108 points by rpeden 6 months ago | hide | past | web | favorite | 40 comments
I've noticed that articles mentioning climate and climate change that make it to the front page end up being flagged.

I think this is probably fair, because discussions about such articles invariably end up being political and don't end up contributing very positively to HN.

I certainly have thoughts and opinions on this topic, but upon reflection I realize they're not especially well informed. They're mainly based on what I've read in popular media, and I'm hoping I can do better than that.

So I'd like to approach it from another direction. If I want to get some raw climate data for myself, and analyze it using R or Python, what would be a good starting point?

Are there specific data sets that I should focus on? Are there any well known papers that I should read?

"No One Gives a Fuck About Climate Change" made the front page of Hacker News in June. This inspired a team to created the first Open API for Climate Data. It's a repository of carbon dioxide data as measured on Mauna Loa by NOAA.

The prototype is up and running with data from 1958 - 2017! http://api.carbondoomsday.com prototype frontend: http://carbondoomsday.com.

The project is open source on GitHub: https://github.com/giving-a-fuck-about-climate-change

The original blog post that inspired the project: No One Gives a Fuck About Climate Change (http://titojankowski.com/no-one-gives-a-fck-about-climate-ch...)

Would love to get your perspective and feedback! Maybe you want to follow the project on Github?

Also, continue this discussion with other like-minded hackers!

Join the "Giving Fucks about Climate Change" Google Group: https://groups.google.com/d/forum/giving-fucks-about-climate...

I have a Master's degree in physics from the University of Copenhagen and I have taught together with one of the leading climate scientists from that university Bo Møllesøe Vinther. He claimed that the best dataset on global average temperatures is satellite based and is the University of Alabama in Huntington dataset (UAH) which goes back to 1979.

You can find it here: https://www.nsstc.uah.edu/climate/

Direct link for monthly temperature averages: http://www.nsstc.uah.edu/data/msu/v6.0beta/tlt/uahncdc_lt_6....

==============================

> LIST OF TASKS
1. According to the thread on climate data, which agency measured the carbon dioxide data on Mauna Loa?
2. Write out the passage of the thread on climate data starting at "The project is" and ending at "other like-minded hackers!".
The material after this point is not required.

> INPUT DATA
==============================

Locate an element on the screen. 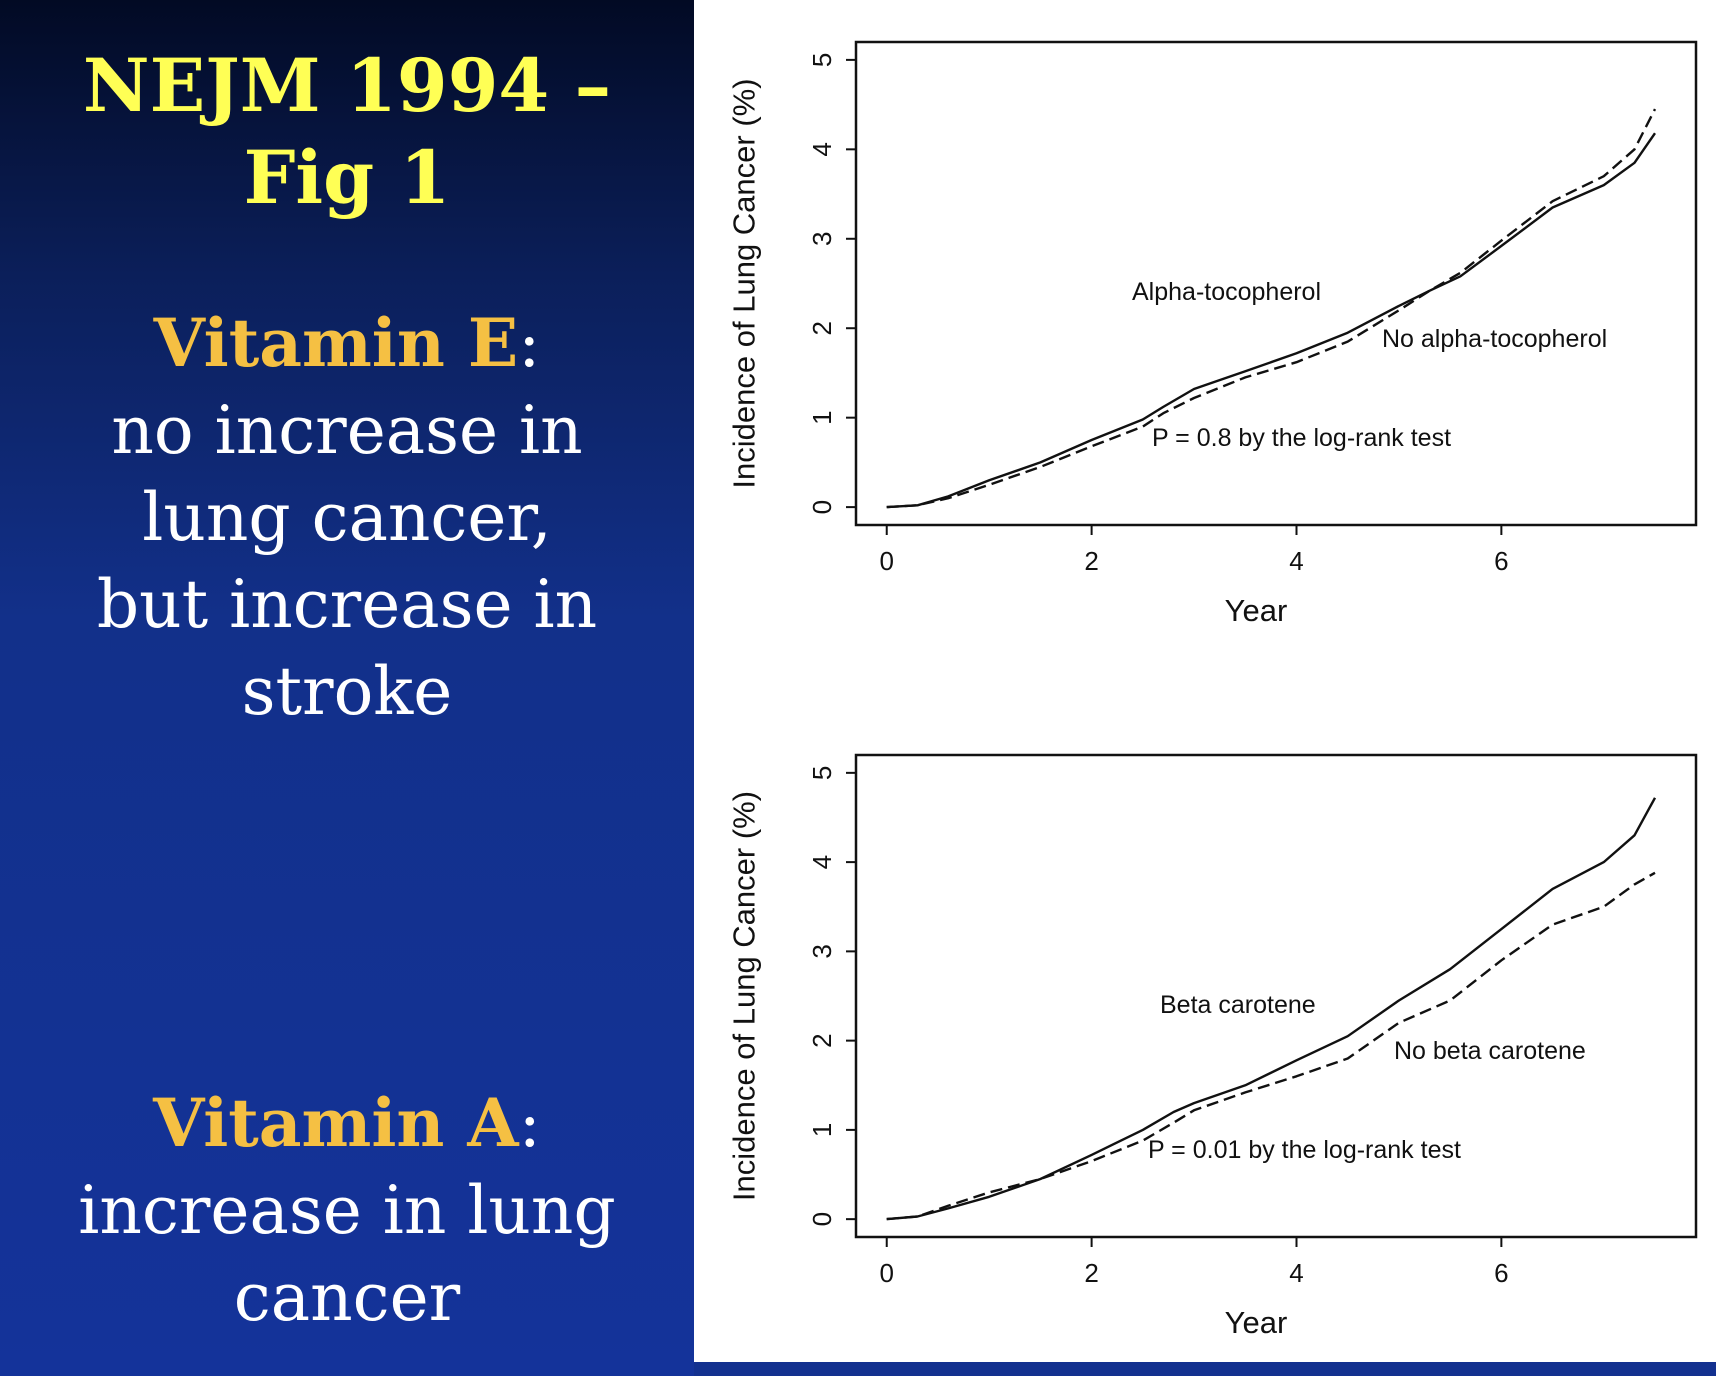  vitamin-a-text-line: increase in lung is located at coordinates (347, 1210).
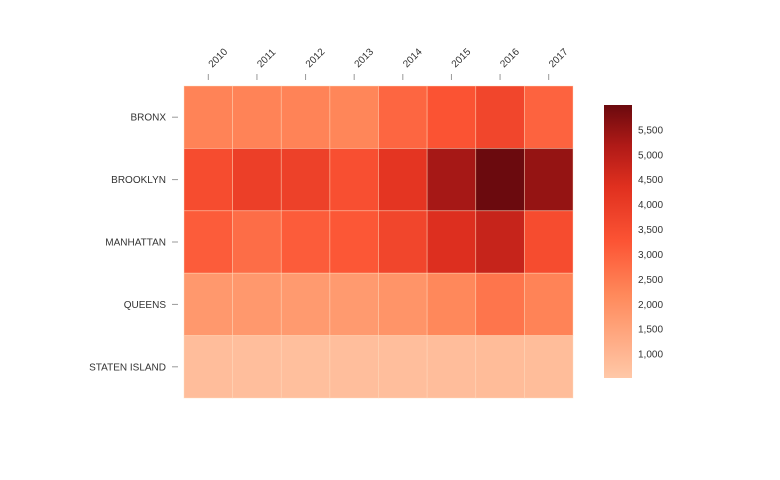  What do you see at coordinates (650, 306) in the screenshot?
I see `legend-tick-label: 2,000` at bounding box center [650, 306].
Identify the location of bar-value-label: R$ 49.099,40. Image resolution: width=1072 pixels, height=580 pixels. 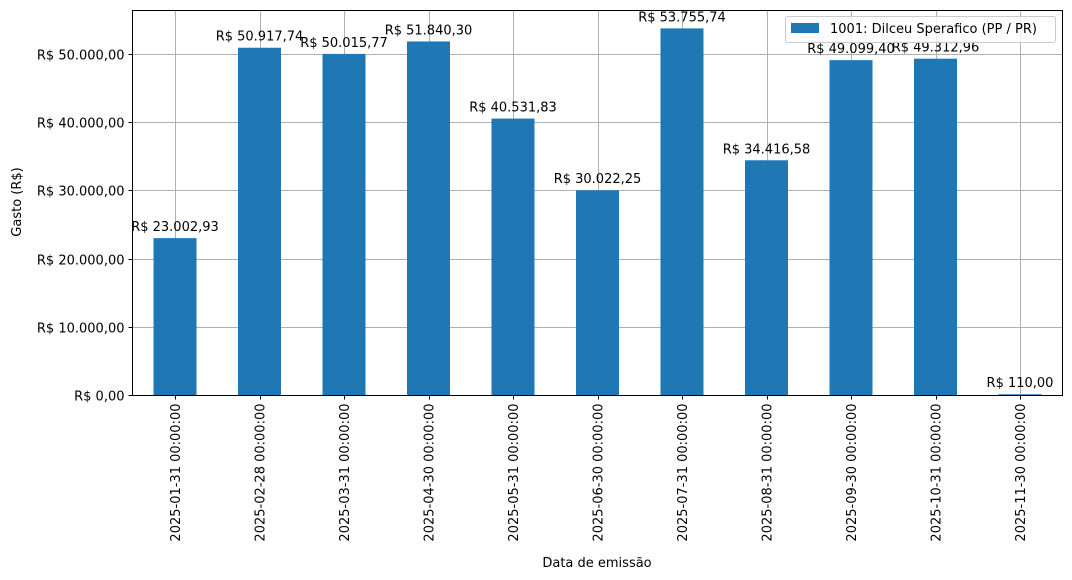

==============================

> RESPONSE LIST
1. NOAA

2.
The project is open source on GitHub: https://github.com/giving-a-fuck-about-climate-change

The original blog post that inspired the project: No One Gives a Fuck About Climate Change (http://titojankowski.com/no-one-gives-a-fck-about-climate-ch...)

Would love to get your perspective and feedback! Maybe you want to follow the project on Github?

Also, continue this discussion with other like-minded hackers!